In his sleep, he dreamed.

He dreamed he was standing in a grove of redwoods, dwarfed by their majesty. He felt small: a forgotten attribute in the great schema of the universe. He was trapped down here. The forest was endless. Tube trains whizzed by just over the next hill, powerless to do anything but circle around in vain looking for an outlet.

But Natch had found a method of escape. He had prepared for this moment. He was a bio/logic programmer, a master architect of human capability. He had studied in the Proud Eagle hive, apprenticed with the great Serr Vigal, gone up against formidable enemies like the Patel Brothers. And he had brought all his skill and learning to bear when he crafted the ultimate program: Jump 225.

He stared at the canopy of leaves many kilometers up in the sky. It looked impossibly distant. But then he thought about the Jump program, the way it swirled and swooped in MindSpace with impossible grace. The sheer number of its tendrils, its connections. The geometric shapes that formed mathematical constellations beyond human perception.

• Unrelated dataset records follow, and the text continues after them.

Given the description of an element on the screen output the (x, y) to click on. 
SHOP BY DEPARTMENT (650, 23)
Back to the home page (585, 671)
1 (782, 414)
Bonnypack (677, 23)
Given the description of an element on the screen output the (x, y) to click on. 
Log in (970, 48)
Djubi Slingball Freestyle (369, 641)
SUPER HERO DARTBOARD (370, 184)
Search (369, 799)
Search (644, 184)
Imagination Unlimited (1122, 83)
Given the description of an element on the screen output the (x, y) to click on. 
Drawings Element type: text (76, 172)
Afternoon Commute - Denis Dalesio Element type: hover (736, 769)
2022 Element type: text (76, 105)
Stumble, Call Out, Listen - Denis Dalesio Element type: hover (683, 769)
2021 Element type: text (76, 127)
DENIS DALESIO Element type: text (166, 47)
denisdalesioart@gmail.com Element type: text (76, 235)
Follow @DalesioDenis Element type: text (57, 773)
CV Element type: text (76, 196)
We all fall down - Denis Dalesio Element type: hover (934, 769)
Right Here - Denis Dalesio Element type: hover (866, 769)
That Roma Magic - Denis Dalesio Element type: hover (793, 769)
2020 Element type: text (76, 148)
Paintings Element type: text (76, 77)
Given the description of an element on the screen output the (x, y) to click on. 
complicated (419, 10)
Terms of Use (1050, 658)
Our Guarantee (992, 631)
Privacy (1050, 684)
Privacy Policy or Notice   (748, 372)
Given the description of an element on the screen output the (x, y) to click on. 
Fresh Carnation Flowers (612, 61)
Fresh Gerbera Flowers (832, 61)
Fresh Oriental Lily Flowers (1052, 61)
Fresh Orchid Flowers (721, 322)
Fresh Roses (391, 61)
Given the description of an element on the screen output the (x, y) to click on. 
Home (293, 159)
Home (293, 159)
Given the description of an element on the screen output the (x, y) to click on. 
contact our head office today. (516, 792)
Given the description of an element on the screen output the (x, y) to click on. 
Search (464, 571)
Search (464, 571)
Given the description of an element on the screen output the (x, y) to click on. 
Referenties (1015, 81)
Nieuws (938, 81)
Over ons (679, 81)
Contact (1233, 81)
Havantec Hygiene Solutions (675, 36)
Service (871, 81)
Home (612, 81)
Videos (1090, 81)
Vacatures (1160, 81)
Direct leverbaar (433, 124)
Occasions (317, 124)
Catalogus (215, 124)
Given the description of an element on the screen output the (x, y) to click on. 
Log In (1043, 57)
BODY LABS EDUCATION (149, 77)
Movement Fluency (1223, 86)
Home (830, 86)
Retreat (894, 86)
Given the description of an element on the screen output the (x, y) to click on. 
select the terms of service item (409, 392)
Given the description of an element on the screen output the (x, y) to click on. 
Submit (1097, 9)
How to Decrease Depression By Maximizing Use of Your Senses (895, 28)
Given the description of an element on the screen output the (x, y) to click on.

Natch was confident. He started the Jump program, felt programming instructions flowing off the Data Sea and into the data receptacles built into his very bones. Felt the tingling of OCHRE systems interpreting the code and routing commands to the proper leg muscles. He Jumped.

Natch propelled himself right-foot-forward in an elegant arc towards the sky. The code was grounded in one of the classic moves of natural law: the jump, a movement humanity had worked out through a hundred thousand years of constant iteration. Yet the program bore the indelible signatures of an artificial product: the curl of the toes at mid-leap, the triumphant arching of the back, the pleasing whistle where no whistle would otherwise exist. The sky drew nearer and nearer, the ground now but a distant memory. Breaking free of the redwoods was already a foregone conclusion, and Natch had set his sights on still loftier goals. Jump 225 would take him not only above the redwoods, but up into the clouds and out of natural law altogether. He would achieve freedom from the tedious rules that had governed human existence since the beginning of time. Down would no longer follow up. Autumn would no longer follow summer. Death would no longer follow life. The Jump 225 program would accomplish all this, and more.

Then, just when his straining fingertips struggled for purchase on the twigs hanging off the highest branches—when he could feel the feathery touch of the leaves—when he had just gotten his first whiff of pure, clean, unspoiled sky—the inevitable descent began.

Natch could see himself falling in slow motion, as if he were looking down from the pinnacle of the tallest redwood. He could see his arms flailing and feel his lungs bursting every second of the way down. The whistle of the Jump had become the screech of gravity’s avenging angel. What mere seconds ago had been a triumphant Jump now turned into a horrible, agonizing Fall. How could he have been so blind? How could he not have seen this?

This was worse than not having Jumped in the first place: the force of the impact would surely crush him, flatten him, destroy him. And still he accelerated. Falling so fast now that he would actually crash through the ground, down through the pulverizing rock, down to the center of the Earth, where nothing could ever rise again. He yelled his defiance. He shook his fists. He railed at the trees, reaching out in a vain effort to pull them down with him.

A split second before impact, Natch awoke.